Reputation: 187
I have a data set that contains several numbered columns, Code1, Code2, ... Code12
. I also have a set of values for those codes %myCodes = ('ABC','DEF','GHI',etc.)
.
What I want to do is filter so that I include only rows where at least one of the Code1 through Code12 columns contains a value from myCodes. I realize that I could just do a very long OR condition [e.g. (Code1 in &myCodes or Code2 in &myCodes or ...)
], but I was wondering if there is a more efficient way to do it.
Upvotes: 0
Views: 1622
Reputation: 159
I think I would concatenate col1-12 into a variable then use a regular expression:
length long_text $32767 ;
long_text = catx('~', of col:);
found = prxmatch('/(abc|def|ghi)/oi', long_text);
Obviously, this requires to rework your list of codes to search for, but I think this pretty efficient until you don't want to identify the variable(s) that contain(s) the code!
Upvotes: 2
Reputation: 51621
It really depends on what you mean by efficient.
In general you will have to test all of the CODEx variables to be sure that none of them contain a code of interest. So your proposed long expression might be the most efficient it terms of performance.
You could use a code generator (such as a SAS macro) to help you generate the repetitive code. That would be more efficient for the programmer even if it has no impact on the actual execution time.
You could use an ARRAY to allow you to loop of the set of CODEx variables. That does offer an opportunity to stop once at least one is found which might be more efficient.
array code[12];
do index=1 to dim(code) until(found);
found= code[index] in %mycodes ;
end;
if found;
But there is extra work required to implement the looping so for the cases that do not match it might actually take longer. Plus you could not use that in a WHERE statement.

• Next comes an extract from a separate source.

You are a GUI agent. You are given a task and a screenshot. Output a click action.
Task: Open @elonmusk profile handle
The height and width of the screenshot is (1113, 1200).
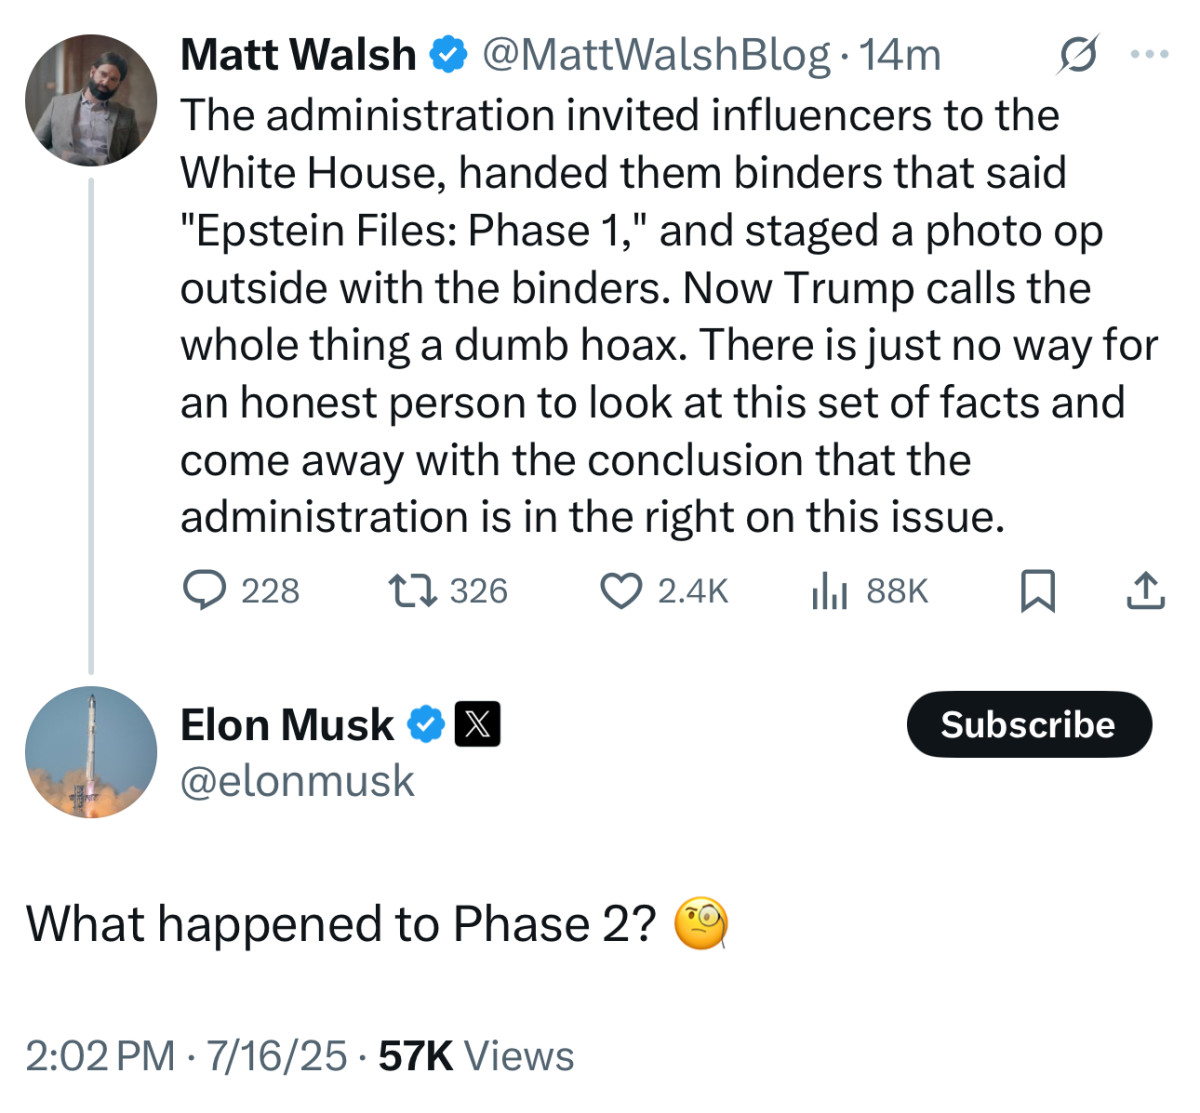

Depending on the codes it might be better to loop over the codes in %MYCODES and test if they appear in any of the CODEx variables instead. You will need to know how many codes in in %MYCODES for this to work.
array code[12] ;
array mycodes [3] $3 _temporary_ %mycodes;
do index=1 to dim(mycodes) until(found);
found = mycodes[index] in code ;
end;
if found;
Upvotes: 1
Reputation: 12909
You could put your columns that you want to select within a macro variable and loop over them all.
%let cols = col1 col2 col3 col4;
%let myCodes = ('ABC','DEF','GHI');
%macro condition;
%scan(&cols, 1) IN &myCodes
%do i = 2 %to %sysfunc(countw(&cols));
OR %scan(&cols, &i) IN &myCodes
%end;
%mend;
data want;
set have;
where %condition;
run;
If you look at %condition
, it has all of your filters:
%put %condition;
col1 IN ('ABC','DEF','GHI') OR col2 IN ('ABC','DEF','GHI') OR col3 IN ('ABC','DEF','GHI') OR col4 IN ('ABC','DEF','GHI')
Upvotes: 1